Governor Declares State Of Emergency Throughout State
Gov. Bobby Jindal has declared a state of emergency as a result of severe weather and flooding throughout Louisiana.
A series of strong thunderstorms yielded wind gusts topping off at 66 miles per hour as it blanketed south Louisiana with several inches of rain causing flooding and widespread damage. Officials warn of flooding and road closures that are creating dangerous conditions for motorists.
At the time of the release, Jindal's office had received reports of power outages for 237,936 customers across the state.
According to the governor's office, the National Weather Service has issued alerts including severe thunderstorm warnings, tornado watches, tornado warnings, flood warnings and flash flood watches for much of the southern portion of the State.
The KATC weather team is reporting more thunderstorms are expected this evening and through Tuesday morning for much of the Acadiana area.
“We urge our neighbors to heed the warnings and stay prepared,” said Bobbi Zaunbrecher, executive director for the Red Cross in Acadiana and Southwest Louisiana. “With a few extra steps ahead of time, you can help ensure that your household and loved ones know what to do and where to go.”

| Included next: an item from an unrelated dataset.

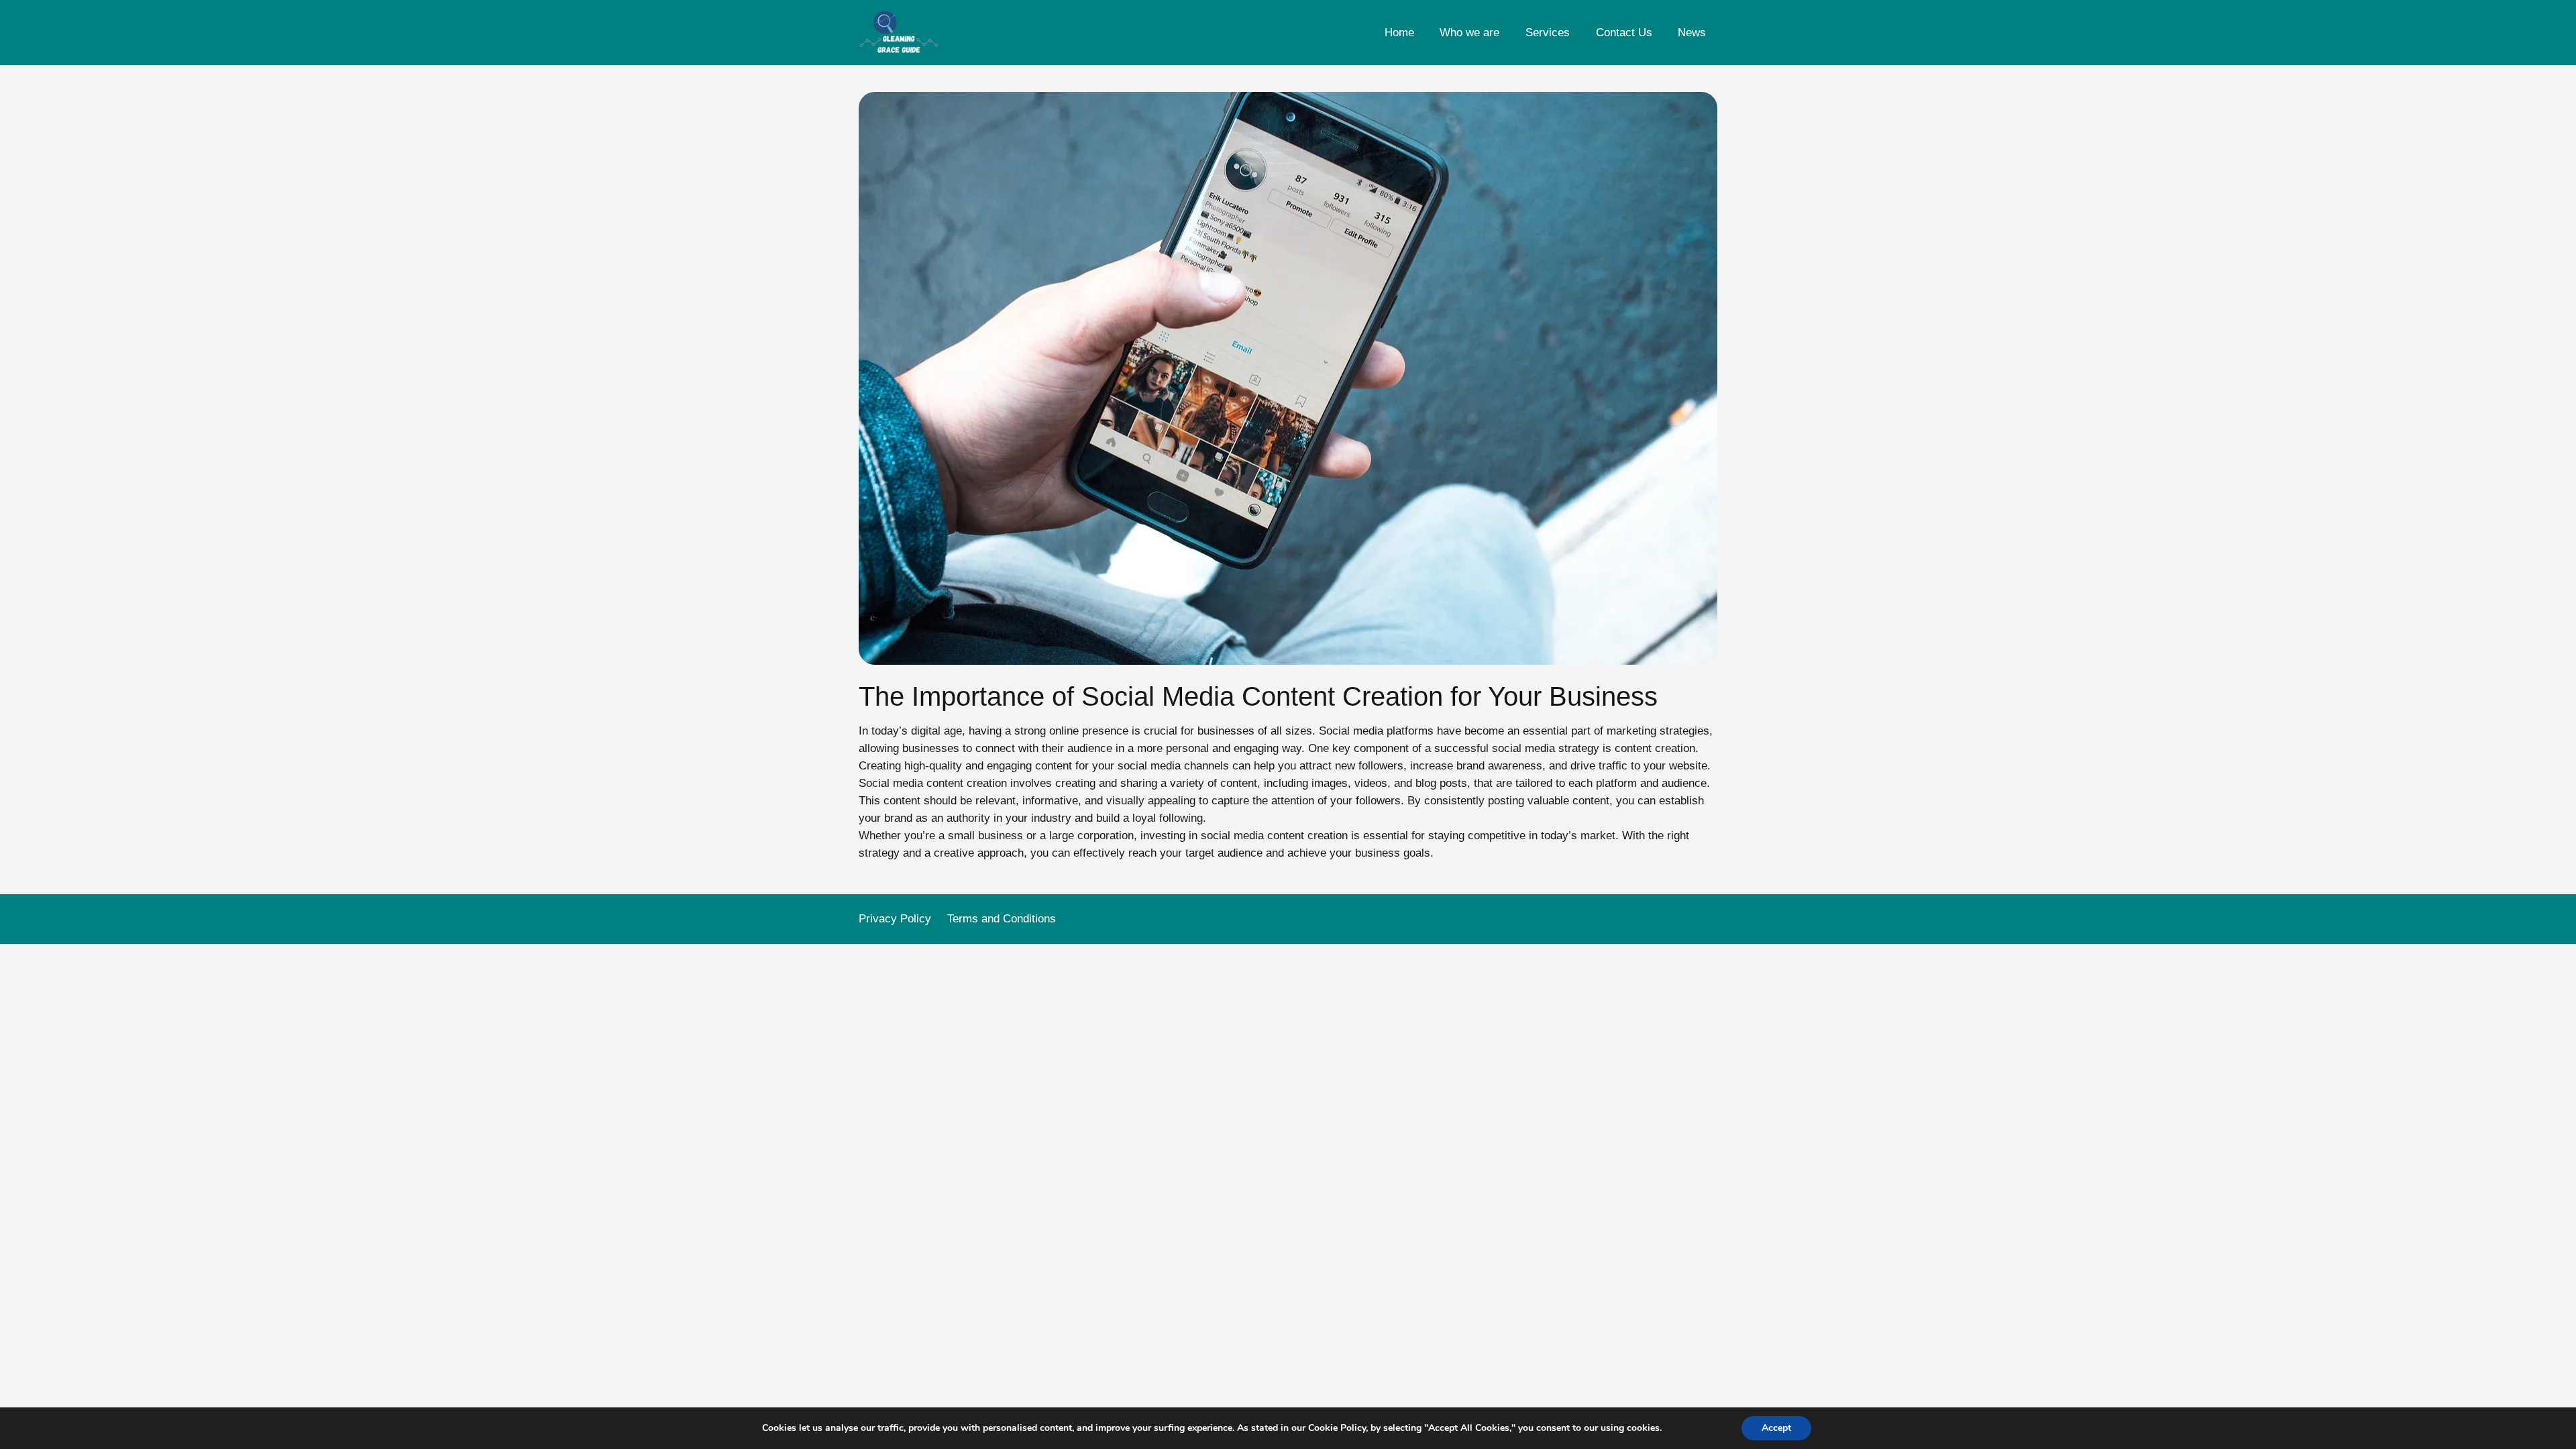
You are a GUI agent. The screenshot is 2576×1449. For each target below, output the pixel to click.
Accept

Even as severe weather still threatens, Red Cross volunteers will continue to assess damages and determine needs on an individual basis and begin offering services.
"When severe weather warnings are issued, people should move to a small windowless interior room or hallway on the lowest level of a sturdy building," warned Nancy Malone, public affairs director for the Louisiana Region Red Cross.

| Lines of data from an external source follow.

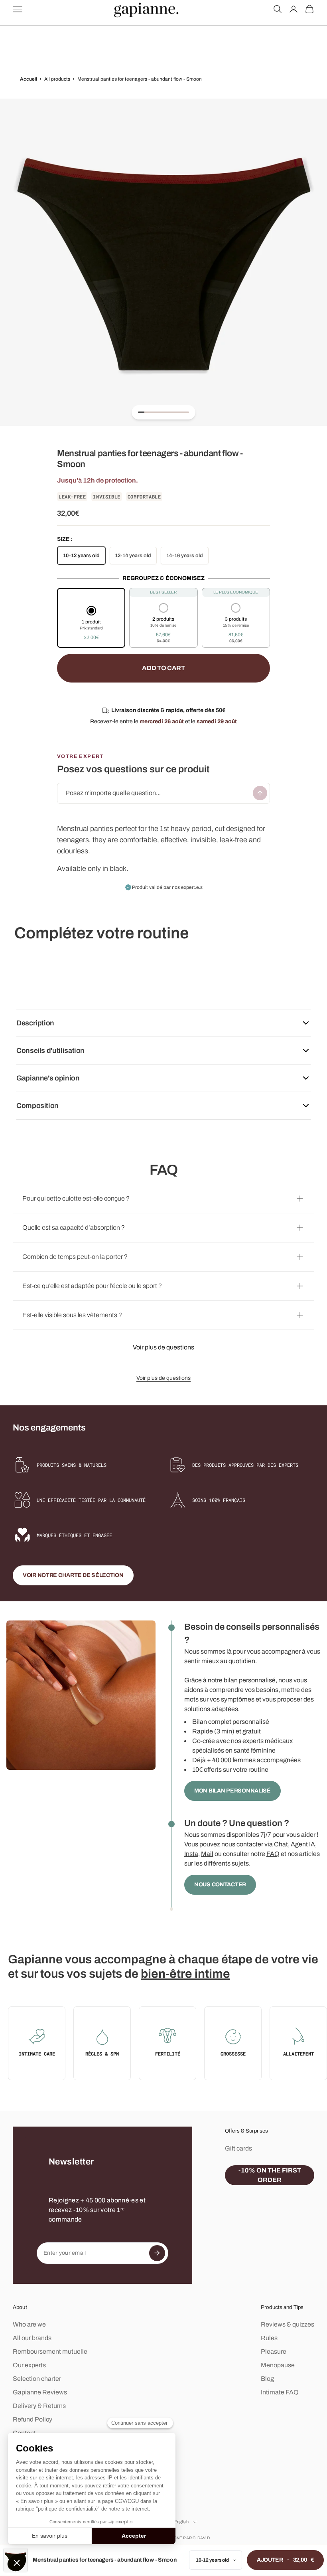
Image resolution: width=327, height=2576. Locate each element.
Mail (207, 1853)
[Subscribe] (157, 2253)
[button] (91, 624)
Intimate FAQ (280, 2392)
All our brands (32, 2338)
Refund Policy (32, 2419)
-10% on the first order (269, 2175)
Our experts (29, 2365)
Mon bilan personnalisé (232, 1791)
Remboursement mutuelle (50, 2351)
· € (285, 2560)
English (181, 2521)
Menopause (278, 2365)
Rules (269, 2338)
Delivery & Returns (39, 2405)
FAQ (273, 1853)
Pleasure (273, 2351)
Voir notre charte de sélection (73, 1575)
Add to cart (163, 668)
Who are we (29, 2324)
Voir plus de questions (163, 1347)
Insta (191, 1853)
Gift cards (238, 2148)
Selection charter (37, 2378)
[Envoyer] (260, 793)
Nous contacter (220, 1884)
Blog (267, 2378)
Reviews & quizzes (287, 2324)
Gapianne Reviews (40, 2392)
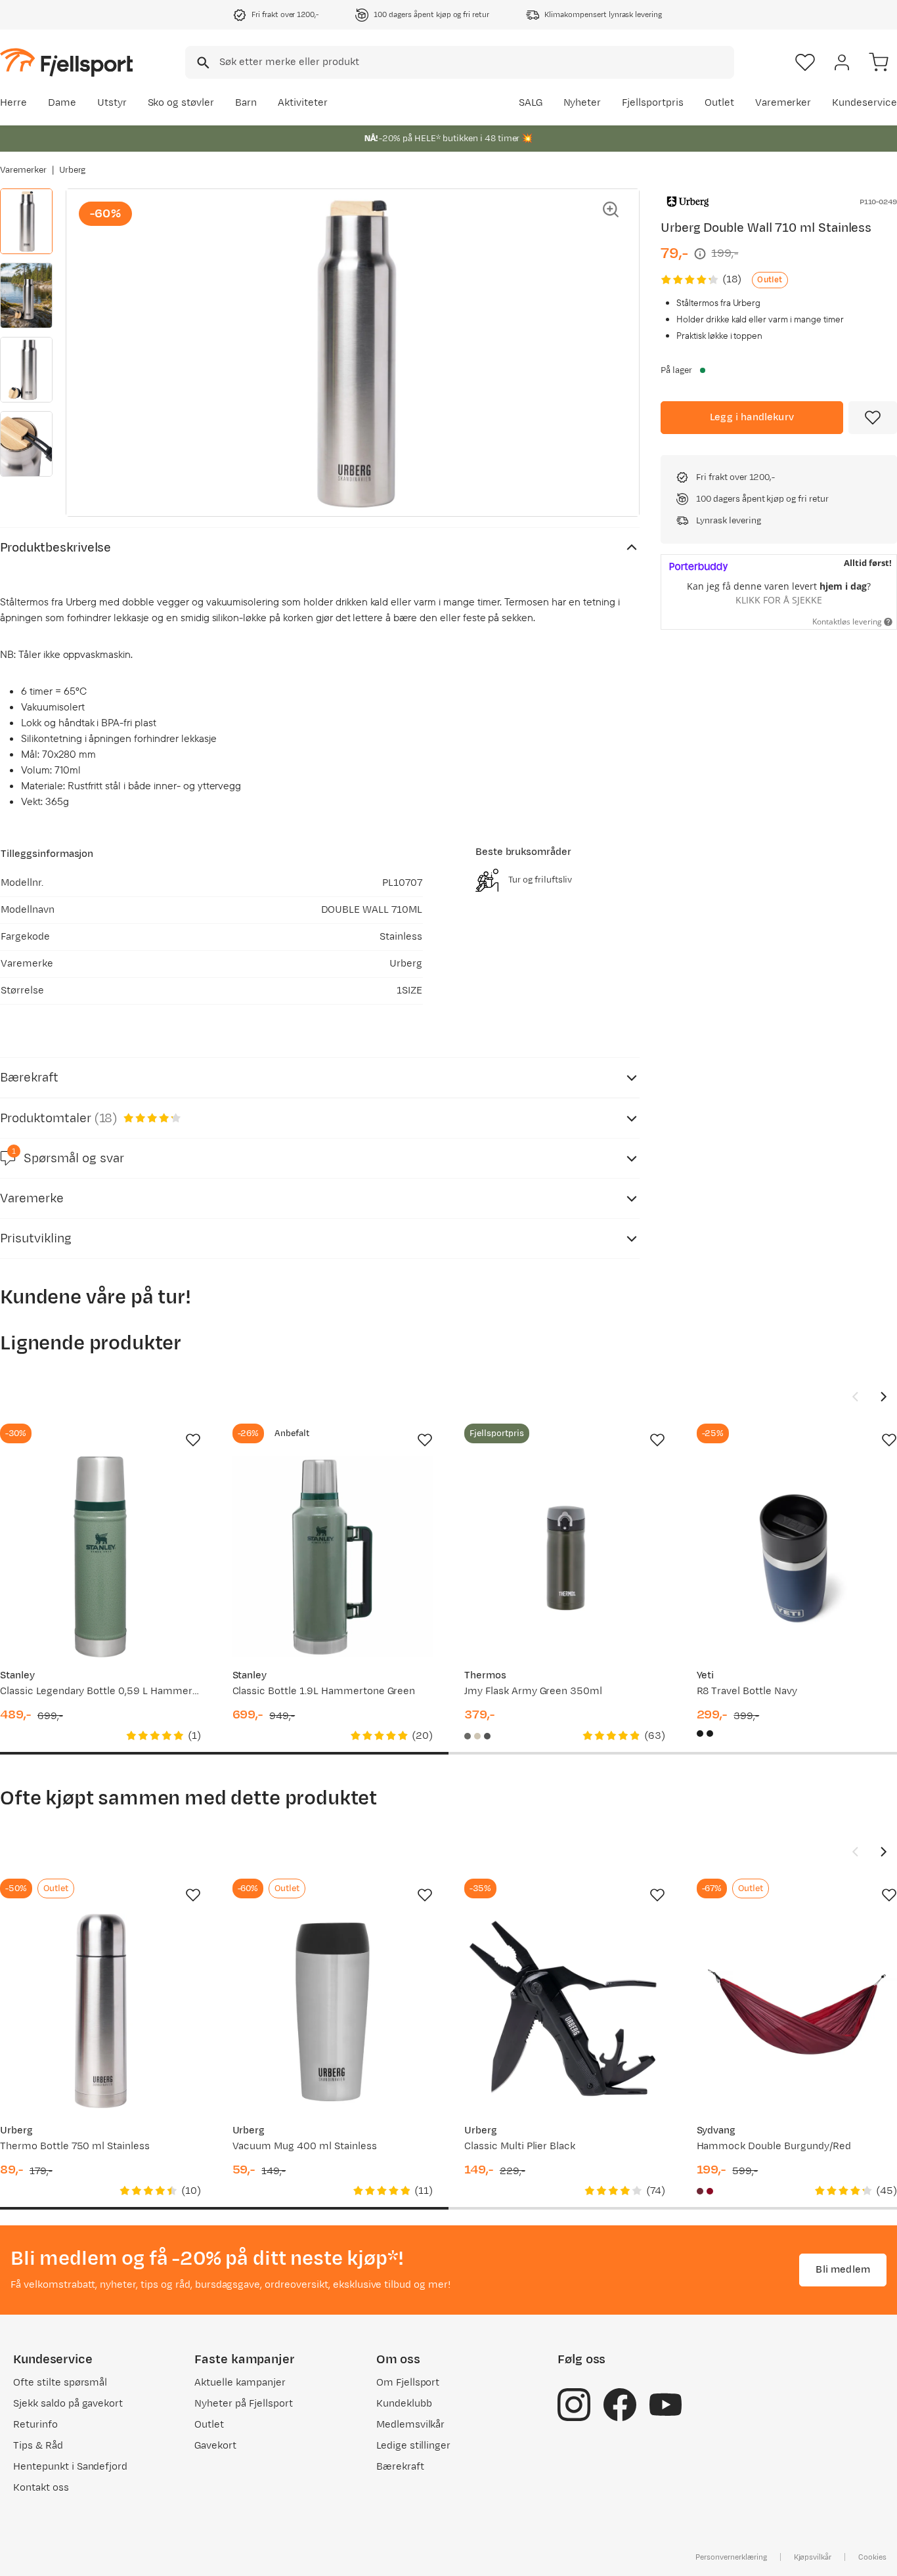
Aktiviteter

The Red Cross offered the following tips to help you weather the storm.
If the power goes out, people should:
- Use flashlights instead of candles;
- Keep refrigerator and freezer doors closed as much as possible; and
- Make sure generators are placed outside the home and away from doors, windows and vents that could allow carbon monoxide to come indoors.
During flood warnings, people should:
- Stay away from flood waters. If you come upon a flowing stream where water is above your ankle, stop, turn around and go another way. If you come upon a flooded road while driving, turn around and go another way. If you are caught on a flooded road and waters are rising rapidly around you, get out of the car quickly and move to higher ground. Most cars can be swept away by less than two feet of moving water.
- Keep children and pets out of the water, as they are curious and can be harmed by flowing or contaminated water.
- Be especially cautious at night when it is harder to recognize flood danger.